NICs threshold raised by £3000 and income tax to fall 1% by 2024
Chancellor Rishi Sunak delivered the Spring Statement as the government outlined its plans to combat the cost of living crisis, which has seen inflation hit a 30-year high of 6.2%.
Despite the cost of living and fuel prices soaring, Sunak confirmed the controversial Social Care Levy will go ahead next month as planned, ignoring pleas from business experts to delay or scrap the changes altogether.
However, he has raised the national insurance threshold by £3,000 to £12,570, putting it in line with income tax. He also promised a cut to the basic rate of income tax from 20 per cent to 19 per cent by the end of parliament in 2024.
The move, Sunak said, will help low to middle-income earners.
NICs to align with income tax
The Chancellor told the House of Commons: “There is now a dedicated funding source for the country’s top priority, the NHS and social care, providing funding over the long-term as demand grows, with every penny going straight to health and care.
“If it goes, then so does the funding and that funding is needed now.

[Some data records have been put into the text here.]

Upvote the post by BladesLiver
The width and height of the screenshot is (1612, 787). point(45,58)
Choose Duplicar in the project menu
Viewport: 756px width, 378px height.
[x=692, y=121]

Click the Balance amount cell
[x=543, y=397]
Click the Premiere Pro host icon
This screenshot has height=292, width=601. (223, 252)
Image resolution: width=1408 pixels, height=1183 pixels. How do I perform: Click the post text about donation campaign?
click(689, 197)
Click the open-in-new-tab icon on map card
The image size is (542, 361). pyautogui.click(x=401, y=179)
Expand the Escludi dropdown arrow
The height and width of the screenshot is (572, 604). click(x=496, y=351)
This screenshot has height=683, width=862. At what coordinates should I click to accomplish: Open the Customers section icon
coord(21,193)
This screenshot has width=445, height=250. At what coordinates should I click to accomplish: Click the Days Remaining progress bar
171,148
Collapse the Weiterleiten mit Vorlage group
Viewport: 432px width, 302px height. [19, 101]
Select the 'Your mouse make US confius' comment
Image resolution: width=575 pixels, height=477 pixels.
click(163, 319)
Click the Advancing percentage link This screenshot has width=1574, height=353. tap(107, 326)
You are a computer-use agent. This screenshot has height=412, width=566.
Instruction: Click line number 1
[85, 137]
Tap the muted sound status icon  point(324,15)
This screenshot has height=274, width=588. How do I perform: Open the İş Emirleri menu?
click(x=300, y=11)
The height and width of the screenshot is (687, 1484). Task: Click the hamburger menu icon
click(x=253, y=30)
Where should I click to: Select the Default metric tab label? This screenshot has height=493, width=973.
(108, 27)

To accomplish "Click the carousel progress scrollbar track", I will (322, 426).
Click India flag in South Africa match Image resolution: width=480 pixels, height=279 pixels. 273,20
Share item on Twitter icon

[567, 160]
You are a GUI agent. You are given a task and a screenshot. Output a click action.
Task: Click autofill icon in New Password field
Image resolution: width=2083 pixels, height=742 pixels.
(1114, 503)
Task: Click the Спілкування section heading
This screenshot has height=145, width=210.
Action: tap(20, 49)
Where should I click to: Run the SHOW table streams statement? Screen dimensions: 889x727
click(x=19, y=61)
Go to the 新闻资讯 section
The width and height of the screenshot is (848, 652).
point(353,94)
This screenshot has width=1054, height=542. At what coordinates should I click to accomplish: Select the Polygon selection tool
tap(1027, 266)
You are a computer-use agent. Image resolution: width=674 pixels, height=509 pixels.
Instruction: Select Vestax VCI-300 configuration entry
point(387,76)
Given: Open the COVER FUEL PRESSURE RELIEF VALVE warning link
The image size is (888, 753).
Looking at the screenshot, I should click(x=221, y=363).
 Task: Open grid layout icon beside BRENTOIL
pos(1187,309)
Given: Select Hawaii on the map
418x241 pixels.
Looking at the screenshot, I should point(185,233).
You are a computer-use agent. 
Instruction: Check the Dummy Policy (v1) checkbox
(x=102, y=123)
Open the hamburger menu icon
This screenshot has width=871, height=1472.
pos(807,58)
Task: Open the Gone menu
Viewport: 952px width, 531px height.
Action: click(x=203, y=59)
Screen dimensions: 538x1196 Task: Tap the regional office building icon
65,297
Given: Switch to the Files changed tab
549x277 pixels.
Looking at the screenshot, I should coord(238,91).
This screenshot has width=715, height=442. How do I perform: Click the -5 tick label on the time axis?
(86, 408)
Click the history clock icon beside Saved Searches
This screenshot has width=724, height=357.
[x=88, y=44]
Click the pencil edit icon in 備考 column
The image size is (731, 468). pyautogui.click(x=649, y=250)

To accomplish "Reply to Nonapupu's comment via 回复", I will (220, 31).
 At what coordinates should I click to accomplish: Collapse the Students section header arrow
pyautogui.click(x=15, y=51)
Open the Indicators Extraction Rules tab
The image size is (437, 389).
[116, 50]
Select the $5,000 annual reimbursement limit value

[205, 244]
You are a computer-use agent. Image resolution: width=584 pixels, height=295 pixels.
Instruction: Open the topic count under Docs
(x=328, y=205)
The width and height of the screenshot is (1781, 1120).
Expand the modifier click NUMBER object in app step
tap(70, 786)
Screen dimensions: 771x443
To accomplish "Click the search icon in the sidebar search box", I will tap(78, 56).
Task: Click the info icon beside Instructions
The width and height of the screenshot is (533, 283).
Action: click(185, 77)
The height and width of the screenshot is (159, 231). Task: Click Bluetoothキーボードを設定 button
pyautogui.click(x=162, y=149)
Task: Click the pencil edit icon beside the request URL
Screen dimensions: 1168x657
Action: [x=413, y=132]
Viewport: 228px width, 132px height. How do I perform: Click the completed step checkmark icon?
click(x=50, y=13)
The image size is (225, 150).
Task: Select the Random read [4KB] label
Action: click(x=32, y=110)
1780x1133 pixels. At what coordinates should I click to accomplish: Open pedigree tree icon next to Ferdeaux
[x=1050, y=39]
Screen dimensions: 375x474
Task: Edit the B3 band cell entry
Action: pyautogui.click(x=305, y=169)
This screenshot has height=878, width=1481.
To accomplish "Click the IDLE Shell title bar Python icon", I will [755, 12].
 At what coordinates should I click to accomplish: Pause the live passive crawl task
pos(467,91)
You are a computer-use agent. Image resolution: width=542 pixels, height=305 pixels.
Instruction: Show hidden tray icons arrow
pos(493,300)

“[…] Our current plan is to increase the NICs threshold this year by £300. But I am not going to do that, I’m going to increase it by a full £3,000, delivering our promise to fully equalise the NICs and income tax thresholds.
“From this July, people will be able to earn £12,570 a year without paying a single penny in income tax or national insurance. That is a £6bn personal tax cut for 30 million people across the United Kingdom.”
Sunak added that increasing the NICs threshold would not only be worth over £330 a year for people, but “around 70 per cent of all workers will have their taxes cut by more than the amount they pay through the new levy.”
However, Rebecca Seeley-Harris asked on LinkedIn why the Chancellor didn’t go further: “He (Sunak) has raised the NICs rate threshold to the same as income tax, so why not just go the whole hog and combine them!”
And Joanne Harris, Head of Technical, Compliance and Payroll at Parasol Group, said the NICs rise would come as a “double-whammy” to umbrella workers, whose take-home pay will be impacted by rising employer and employee national insurance contributions above the threshold.
1% income tax cut too little too late
In response to the 1% income tax cut, which the Chancellor said will be introduced by 2024 – sparking rumours of a general election – Seb Maley, CEO of insurance provider Qdos, said: “The Chancellor may have pulled a rabbit from his hat with the 1% cut to income tax, but the reality is, by 2024, it could be too late.
“What’s more, this headline-grabbing measure will do little for limited company owners who slip through the cracks – just as they did during the pandemic.”
But Maley did welcome the £3,000 increase to the NICs threshold adding that it will “ease the pressure of rising costs for all self-employed workers, whether sole traders or limited company contractors.”
Fuel duty cut by 5p per litre
In light of the rising petrol and diesel prices, which have skyrocketed since Russia invaded Ukraine, Sunak announced a fuel duty cut of 5p per litre.
Currently, it sits at 57.95p per litre plus 20 per cent VAT applied on top. The price cut comes into effect at 6pm today and will be in place for 12 months.
On this, IPSE’s Andy Chamberlain shared his view: “While we welcome some of the measures announced today, such as the cut to fuel duty by 5p per litre, Rishi Sunak’s announcements today still don’t go far enough for thousands of freelancers that are recovering from the economic uncertainty caused by the pandemic.
He added: “Overall, today’s statement will do little to reassure self-employed households, already struggling as a result of existing government policies such as IR35, and now facing historic inflationary pressures.”
Labour hits back at Spring Statement
Responding to the measures announced in the Spring Statement, Shadow Chancellor Rachel Reeves, was critical of the Chancellor’s reluctance to introduce a windfall tax on oil and gas companies.
She said: “He (Sunak) continues to defend the record profits of the oil and gas producers who themselves admit that they now have “more money than they know what to do with.”
“When I set out Labour’s plans for a windfall tax in January, we estimated that it would have raised £1.2 billion. Now, because of the continued rise in global oil and gas prices, it would today raise over £3 billion. That’s money that could be used to help families, pensioners and businesses.”
The MP for Leeds West also said: “Today was the day he could have properly scrapped his national insurance hike. But he didn’t.”